About 30 minutes later he came in his mom's Jeep (his pick up won't hold all 4 of us, and the bed was full of mulch). He popped the hood, pulled out the alternator and we all went to the nearest auto supply store (where the girls all gratefully peed... little plug - it was an A&A and their bathroom was amazingly clean!) and got a new one. (It's now 8pm, and the sun is setting.)

We go back to the edge of the turnpike where my poor Blazer is sitting, and while I do the oh-so-important job of holding the flashlight, he puts the new alternator in place, then proceeds to fight with the belt for at least 30 minutes. It finally slips into place. (He must have gotten the curse word combo just right.) It started without needing a jump!

When I met him, we were in college. I never really knew the 'car guy' side of him, and until the Maverick Restoration Project, it didn't come up. I'd had no idea that he could do this sort of thing.
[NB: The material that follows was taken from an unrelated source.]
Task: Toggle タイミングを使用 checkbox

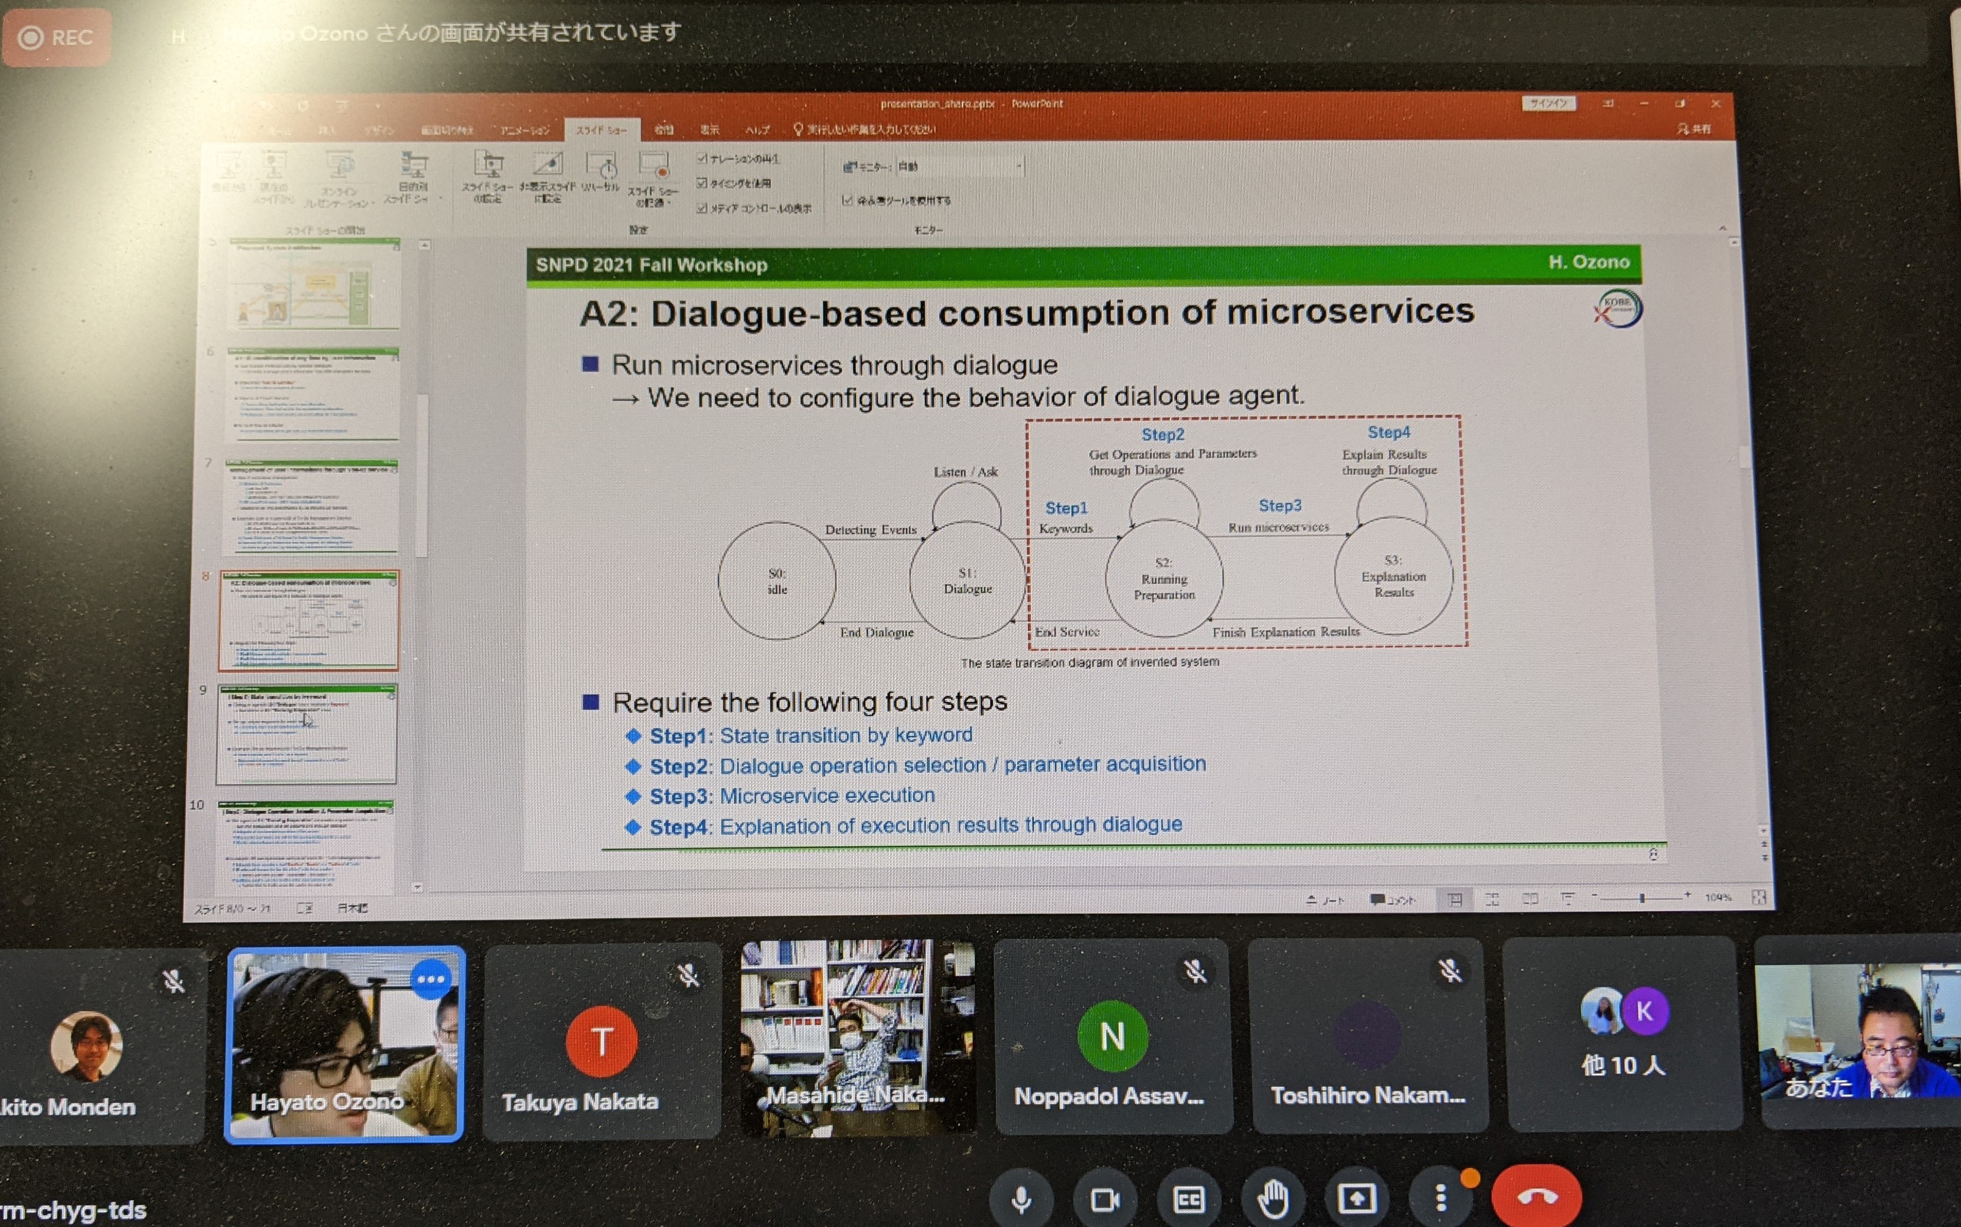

Of course, these days, there are so many things on vehicles that you simply can't fix without a diagnostic computer... but on the other hand, there are many out there that can't fix the things that are fixable.
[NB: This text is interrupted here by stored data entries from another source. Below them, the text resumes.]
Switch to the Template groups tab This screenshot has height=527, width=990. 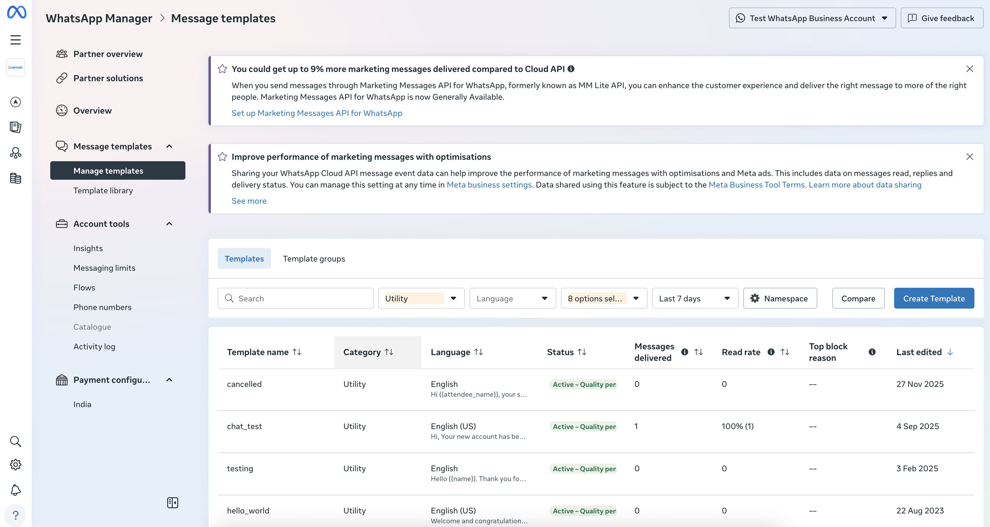(314, 259)

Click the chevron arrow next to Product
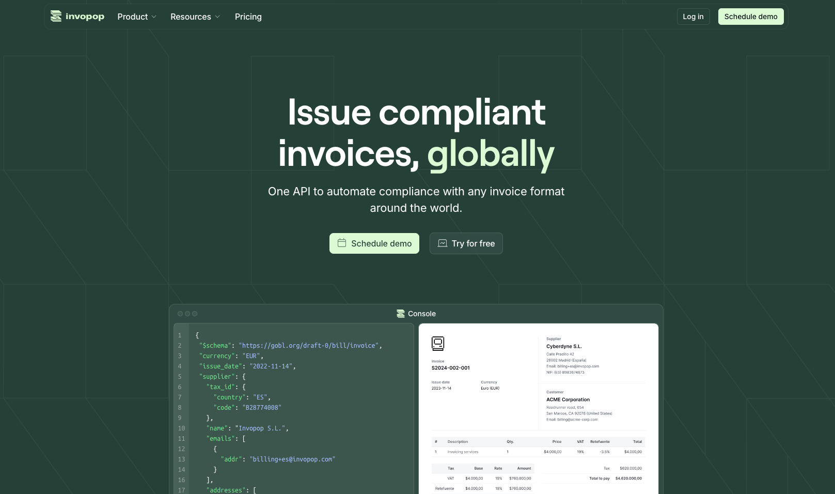153,17
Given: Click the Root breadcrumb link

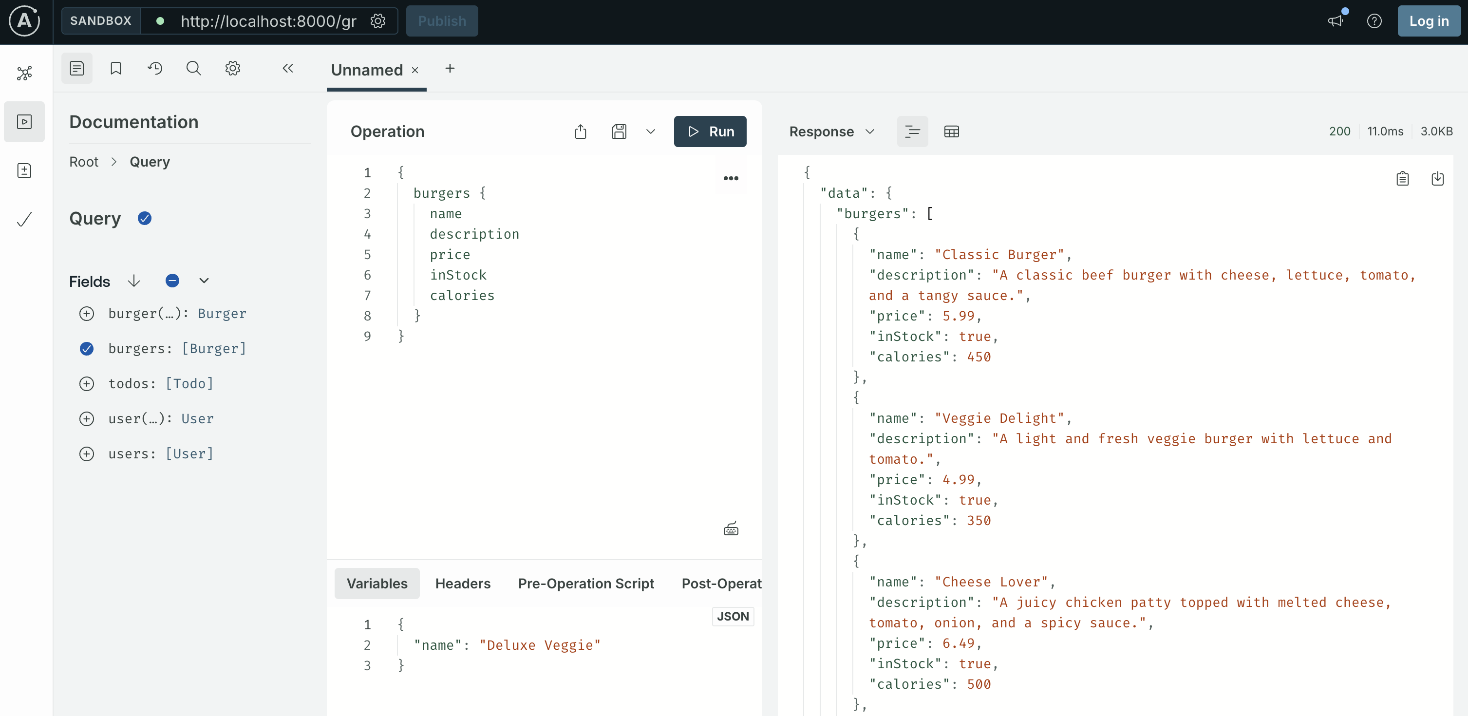Looking at the screenshot, I should [x=84, y=162].
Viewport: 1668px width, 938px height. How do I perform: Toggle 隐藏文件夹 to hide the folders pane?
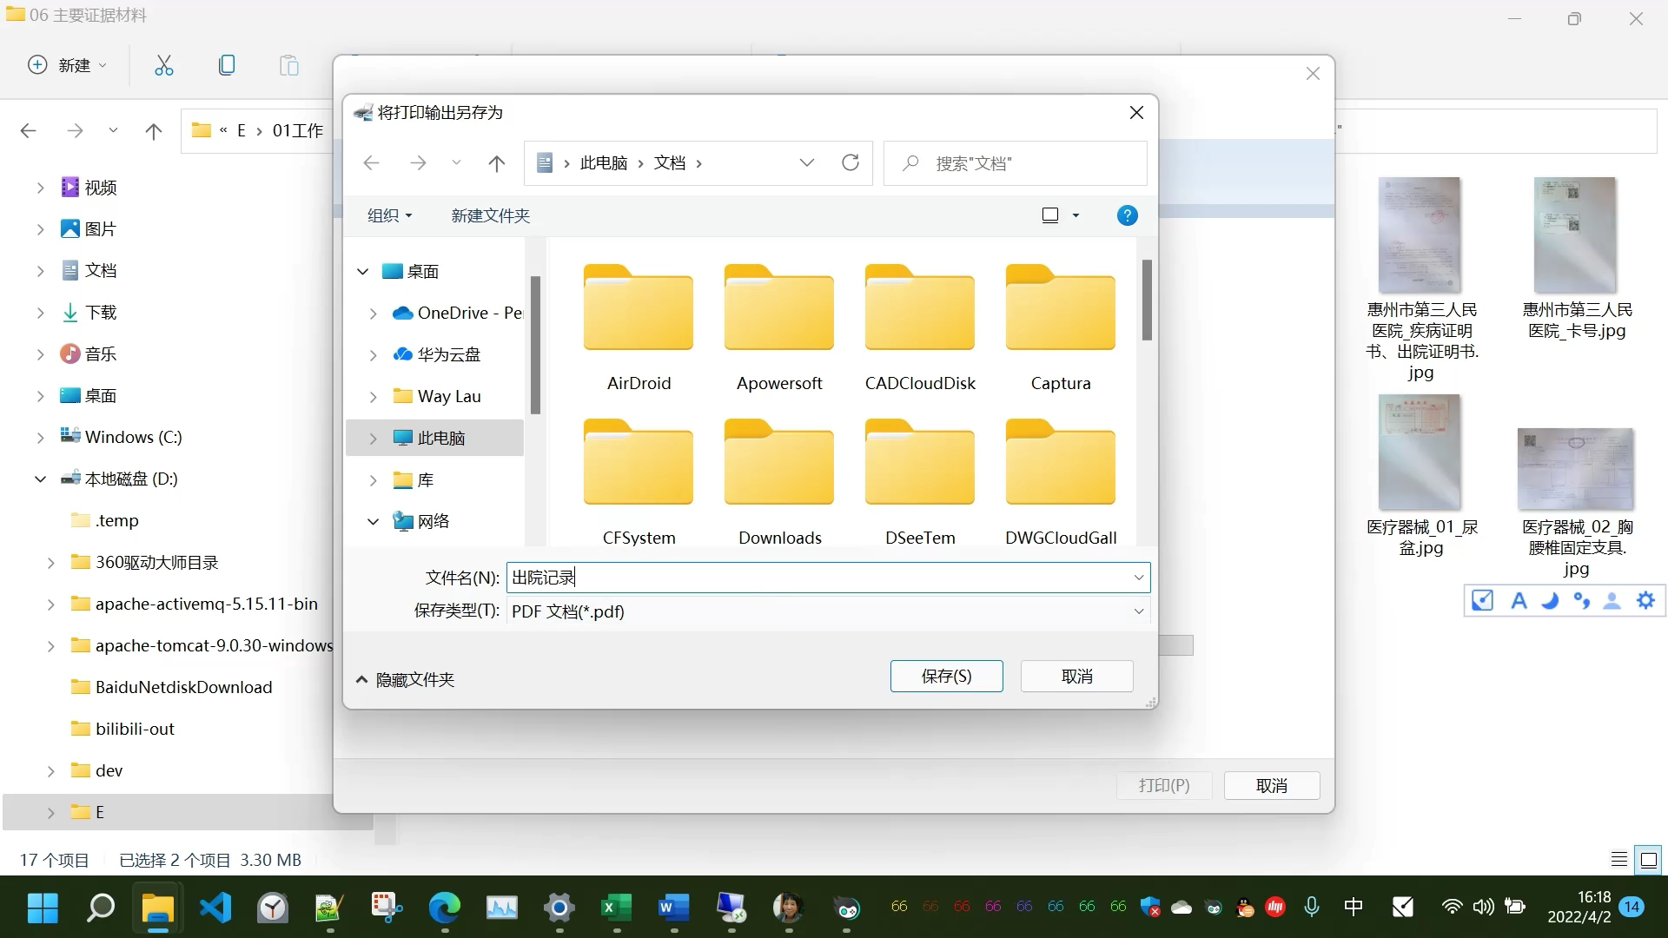[x=405, y=679]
So here's to the guy who has been a wonderful husband for the past 15 years - the guy who makes sure dinner is ready when I drag in the door from my once a week trip - the guy who still does the laundry (a hold over from our apartment days when he didn't want me in the laundry room alone) - the guy who changed diapers - the guy who fixes all that breaks in the house and makes his own molding - the guy who landscapes and builds a wooden swing set for his girls - the guy who was ready to go beat up my co-worker when he was giving me grief - the guy who at 40 is still up to twice in one night - still holds my hand when we are out - still makes my heart skip when I see him...

Friday, May 04, 2007

Goldfinches

The Goldfinches have come! We got this great birdfeeder for Christmas, and all winter have enjoyed the chickadees, tufted titmouses, and the shy cardinals that come pick the seed up off the ground under the feeder.


Free Knife

I finally (days later) got an email from the offending Knife Sharpening Company saying that they were shocked that the knives had been mixed up, and that it had *never* happened before. As an apology, they were sending Dear Bro a free knife from their collection. They did not say if they are working diligently to get his knives returned safely home. If they do, then the free knife is a fine gift for the mix-up. If not... well... there will still be hell to pay. I guess, since they again are very delayed in responding to my question, I'll have to contact Mr. Fussy Pants himself and see what he's getting back.